Producer Lindsey Collins recalled taking an interest in Kitsch very early on. “Literally, I have emails that I sent to Andrew from, like 2006, where I was like, ‘What about Riggins [Kitsch’s ‘Friday Night Lights’ character]?” she explained, but the early thinking was that he was too young.

Stanton said they were originally looking for someone between the ages of 35 and 45. “And then I’m kind of going ‘well wait a minute’ and I went back to IMDb and Sean Connery was 29 when he did Dr. No, Harrison Ford was 31 when he did Star Wars… and I’m like, ‘Oh, my gosh, he’s prime real estate.'”

The way Carter is initially treated on Mars is very similar to how he was treated on Earth: as an outlaw.

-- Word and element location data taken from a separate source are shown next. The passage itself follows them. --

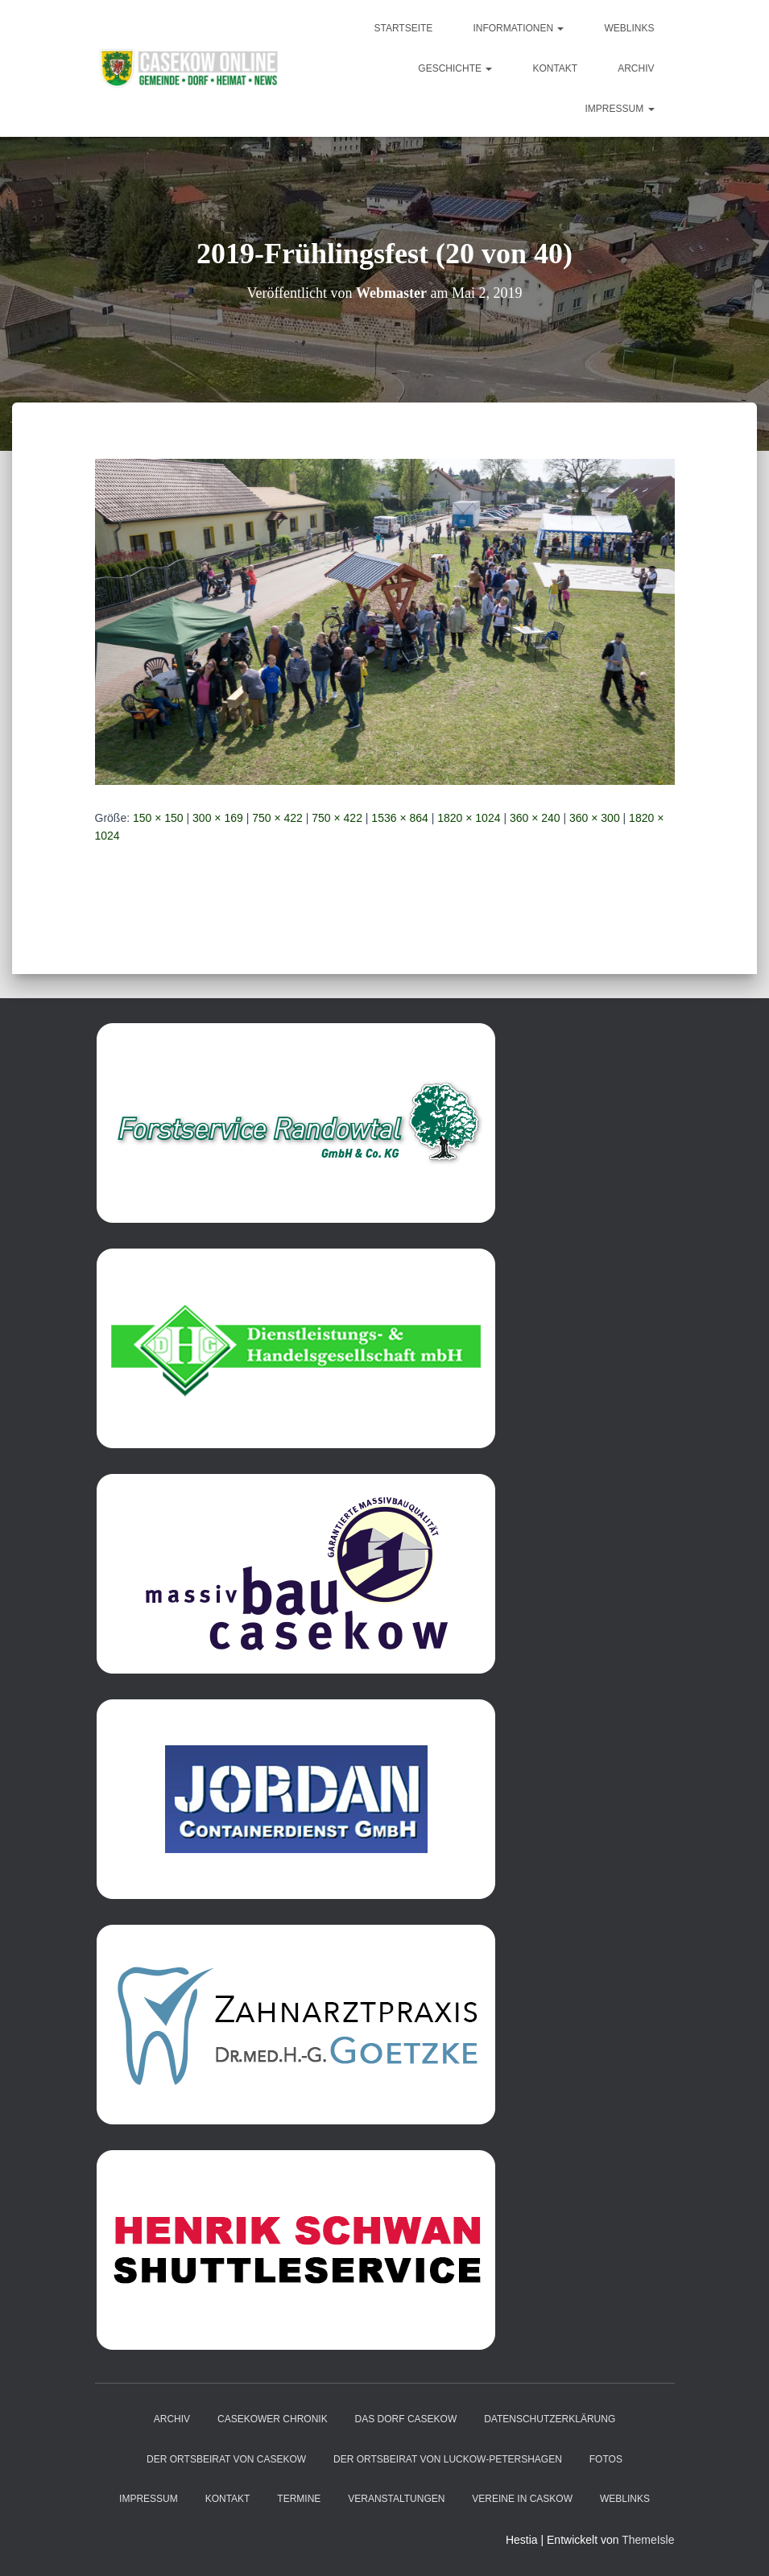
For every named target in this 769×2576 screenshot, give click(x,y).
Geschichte (455, 68)
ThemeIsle (648, 2539)
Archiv (636, 68)
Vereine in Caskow (522, 2498)
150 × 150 (158, 817)
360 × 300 (594, 817)
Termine (298, 2498)
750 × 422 (277, 817)
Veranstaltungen (396, 2498)
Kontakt (554, 68)
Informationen (518, 28)
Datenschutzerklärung (549, 2419)
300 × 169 (217, 817)
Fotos (605, 2459)
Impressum (619, 108)
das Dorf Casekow (406, 2419)
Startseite (403, 28)
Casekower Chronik (272, 2419)
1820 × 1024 (468, 817)
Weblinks (629, 28)
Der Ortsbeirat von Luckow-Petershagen (447, 2459)
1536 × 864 (399, 817)
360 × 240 (535, 817)
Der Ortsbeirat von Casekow (226, 2459)
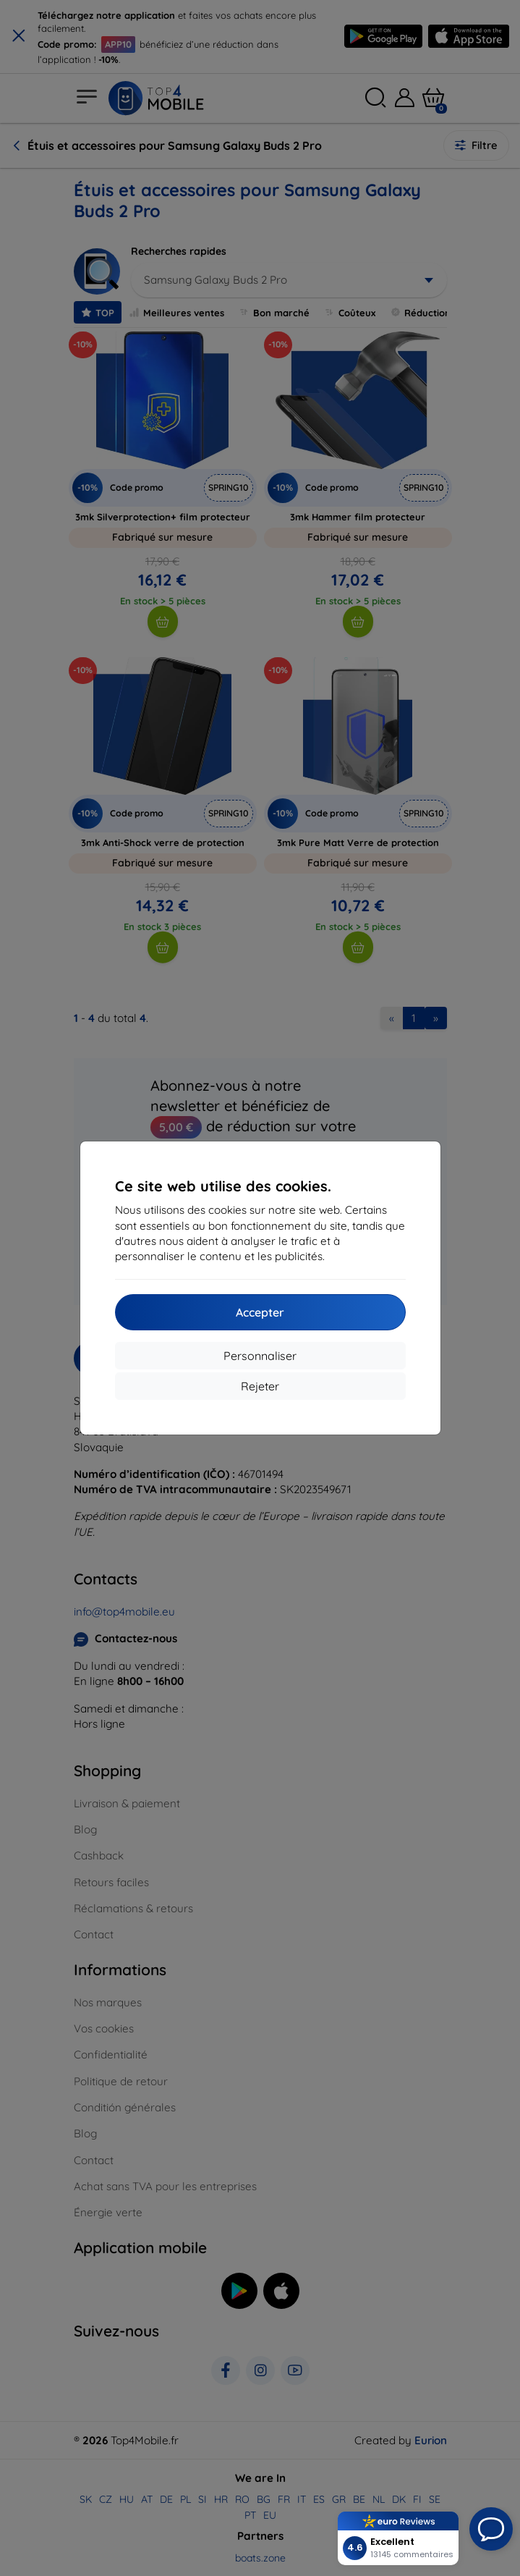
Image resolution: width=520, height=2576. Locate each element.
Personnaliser (260, 1355)
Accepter (260, 1312)
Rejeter (260, 1386)
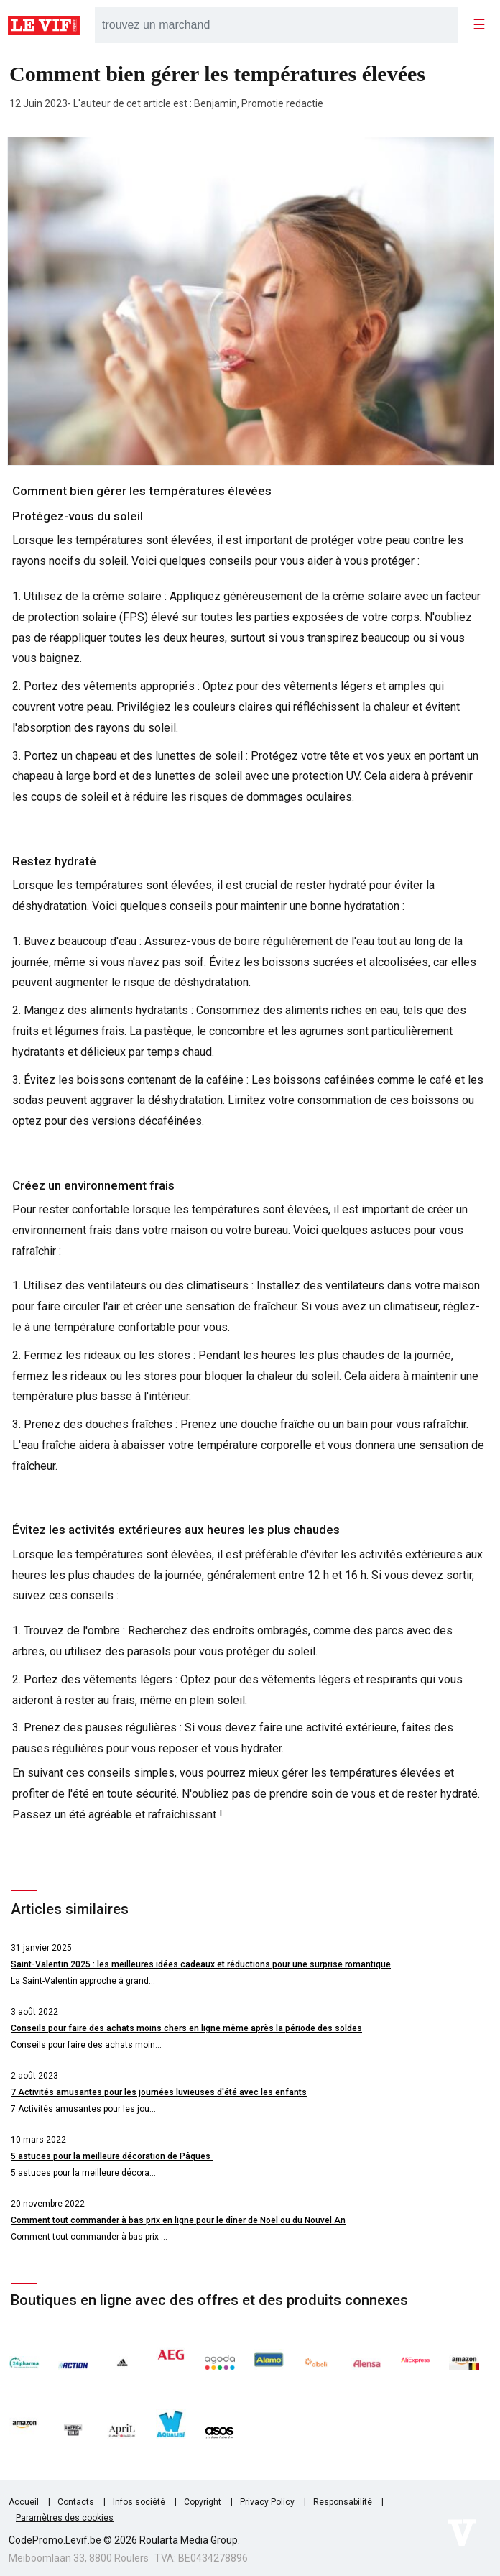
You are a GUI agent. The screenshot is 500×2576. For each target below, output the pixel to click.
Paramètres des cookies (65, 2518)
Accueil (24, 2502)
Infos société (139, 2502)
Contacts (75, 2502)
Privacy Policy (267, 2502)
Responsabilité (342, 2502)
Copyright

He’s a Civil War veteran and the film is very much a space western, so the film demanded that sort of old-school leading man performance. “I think he’s kind of, I don’t want to say Clint Eastwood-y, but understated,” Morris said of his star. “He’s a man of few words but he’s able through his facial expressions to kind of communicate a range of stuff and he’s got a comedic outlook as well. He’s a little bit self-effacing in that Harrison Ford sort of way.”

And as far as the rumors of running over the film’s reported $250 million budget, Stanton responded with a resounding “it’s bullshit.” He elaborated, “They gave me extra re-shoot dates because I was on budget and on time, because I was such a good citizen.” Such a good citizen, in fact, that even though the sequel hasn’t been greenlit yet, they’ve already started writing the screenplay. You know, just to stay ahead of the curve.

John Carter hits the big screen in his own feature film for the first time in 100 years this Friday, March 9. Will the citizens of Earth support him to the point we’ll see that sequel?